第93章 听证会暗战(2/2)

画面里,苏晚坐在晚晴裁缝铺的木凳上,银针在锦缎上穿梭,发出细微的“沙沙”声;阳光透过花窗落在她发间,照得那枚翡翠簪子泛着柔光,温润如春水:“我爷爷在这铺子里给新郎做过喜服,我爸给知青改过旧衣,到我这代,给游客缝过旗袍——每一针都缝着老街的故事。”

镜头切到王德发的古玩店,他摸着柜上的青瓷碗笑,指腹摩挲着碗沿的老包浆:“这碗是我爷爷收的,当年日本人占城时,他用半袋米换的。老街拆了,这碗放哪?放博物馆?可博物馆里没我爷爷的汗味。”

李婶的身影出现在酱菜铺前,举起玻璃罐,酱色浓郁得几乎溢出屏幕:“我家酱菜用的是老井的水,井在街心,拆了街,井填了,这酱菜味就断了。”

屏幕暗下时,前排的退休教师抹着眼泪举手:“我小时候在福兴街读小学,现在每周都带孙子来听老人们讲故事。拆了街,孩子们去哪听历史?”

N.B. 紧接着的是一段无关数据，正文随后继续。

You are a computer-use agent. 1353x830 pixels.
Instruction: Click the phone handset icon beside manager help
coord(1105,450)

“我支持保护!”“不能为了盖商场毁了老祖宗的东西!”

七嘴八舌的声音里,老周敲了敲桌子,声音不大,却像钟声般穿透嘈杂。

他摘下眼镜,用手帕擦了擦镜片,又重新戴上,目光扫过林深的报告、沈昭的纪录片,最后落在赵子轩发白的脸上:“综合各方意见,市规划局决定——”他顿了顿,“暂缓福兴街拆迁,成立专项调查组,彻查安全隐患与资金流向。”

“砰!”

赵子轩的椅子被撞得向后滑出半米,在地板上刮出刺耳长音。

他抓起桌上的资料摔进公文包,领带歪在锁骨处,冷笑时露出后槽牙:“林老板,你赢了一局。但有些人的耐心,可没那么好。”他甩门而出时,风卷着他的话撞在墙上:“咱们,走着瞧。”

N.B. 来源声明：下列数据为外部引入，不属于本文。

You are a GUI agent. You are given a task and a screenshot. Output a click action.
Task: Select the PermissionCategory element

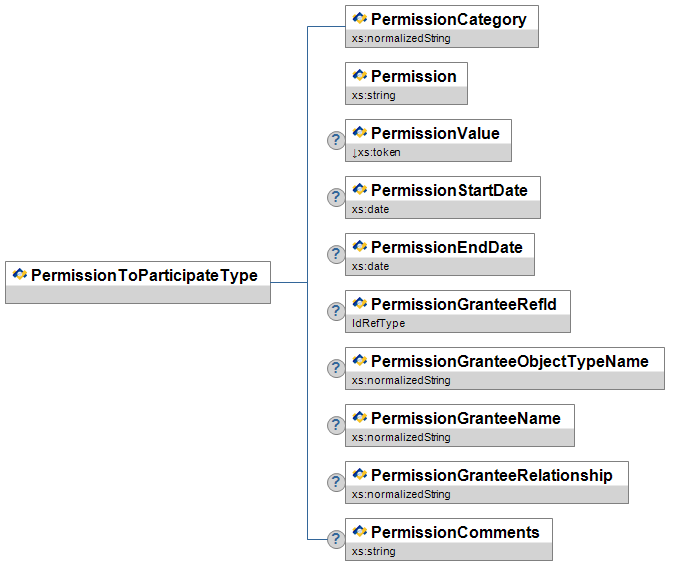point(448,19)
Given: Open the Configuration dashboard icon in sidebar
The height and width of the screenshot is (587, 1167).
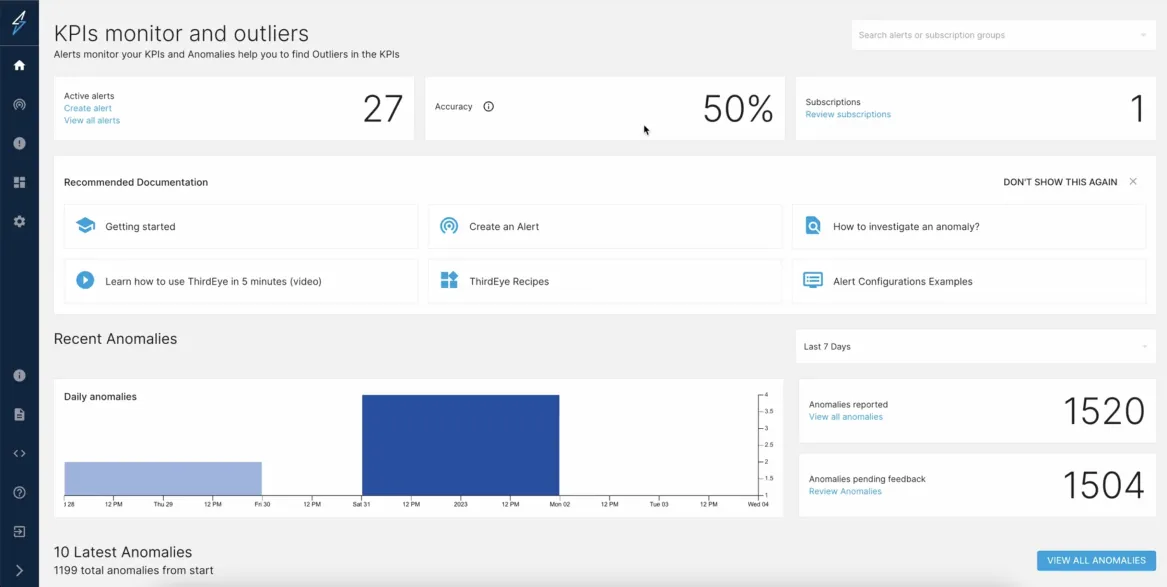Looking at the screenshot, I should (x=19, y=182).
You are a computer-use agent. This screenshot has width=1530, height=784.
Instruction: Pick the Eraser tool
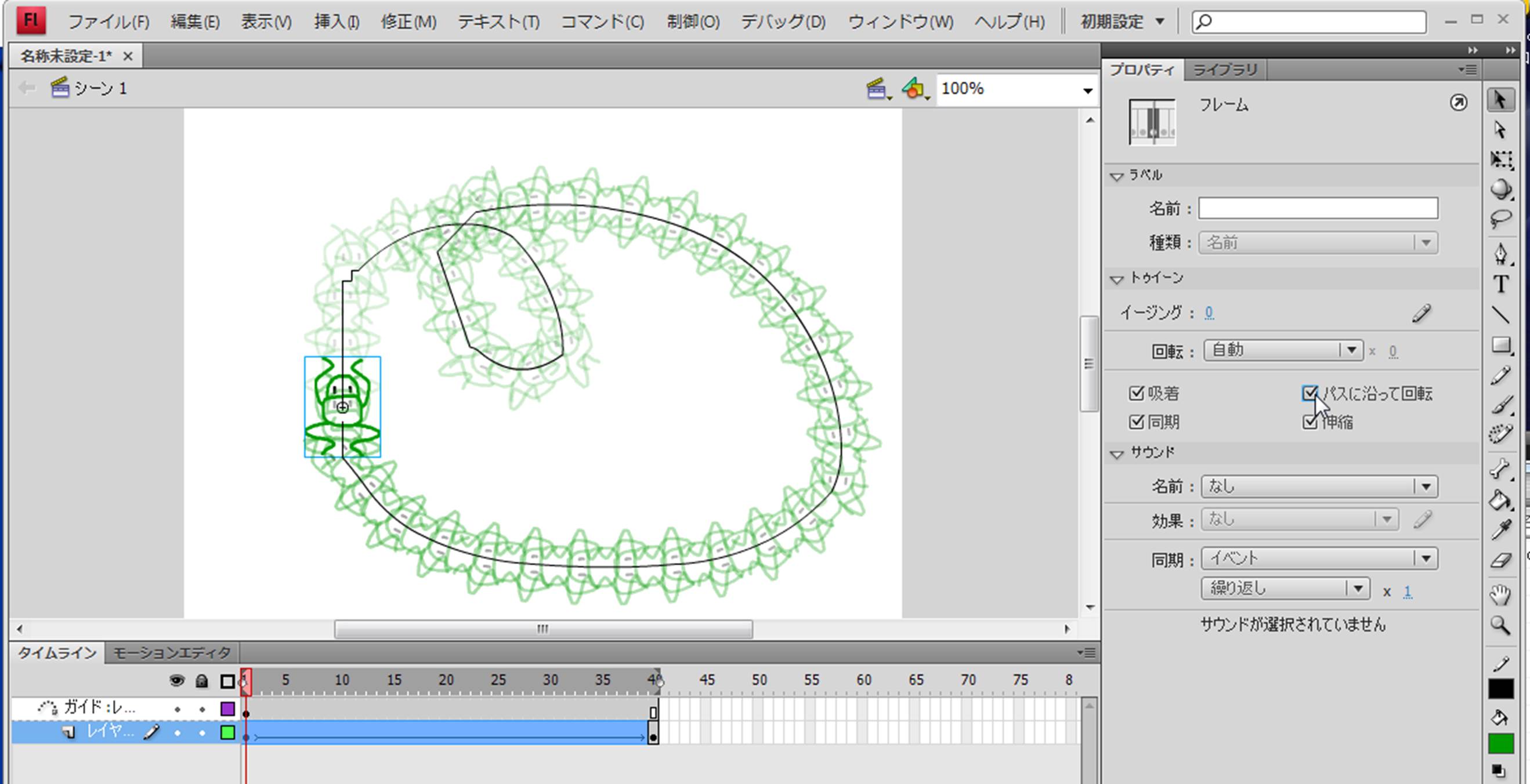[x=1501, y=561]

听证会散场时,阳光正穿过市政府大楼的玻璃幕墙,在台阶上洒下一片金斑,暖意贴着脚底爬上来。

苏晚的手指轻轻勾住林深的袖口,声音里带着劫后余生的颤:“他们不会就这么算了。”

“我知道。”林深望着赵子轩的车扬尘而去,喉结动了动,“但这一次,我们有备而来。”

沈昭合上笔记本电脑,风衣口袋里的录音笔还在微微发烫,像一颗未冷却的心脏:“我联系了省台的朋友,明天跟进报道。”她突然眯起眼看向台阶下,“小刘?你怎么在这?”

林深顺着她的目光望过去。

穿牛仔外套的年轻人正缩在梧桐树后,见他们看来,立刻小跑过来,手里攥着个牛皮信封,额头沁着细汗,汗珠顺着鬓角滑落,在阳光下闪着光:“林哥,我、我今天收拾盛达集团办公室,听见赵总跟周副局长通电话……”他左右看了看,把信封塞进林深手里,指尖冰凉,“这是录音。他们说要找市里的高层,绕过听证会直接批文……我、我之前被他们收买,帮着散布拆迁好处,是我糊涂……”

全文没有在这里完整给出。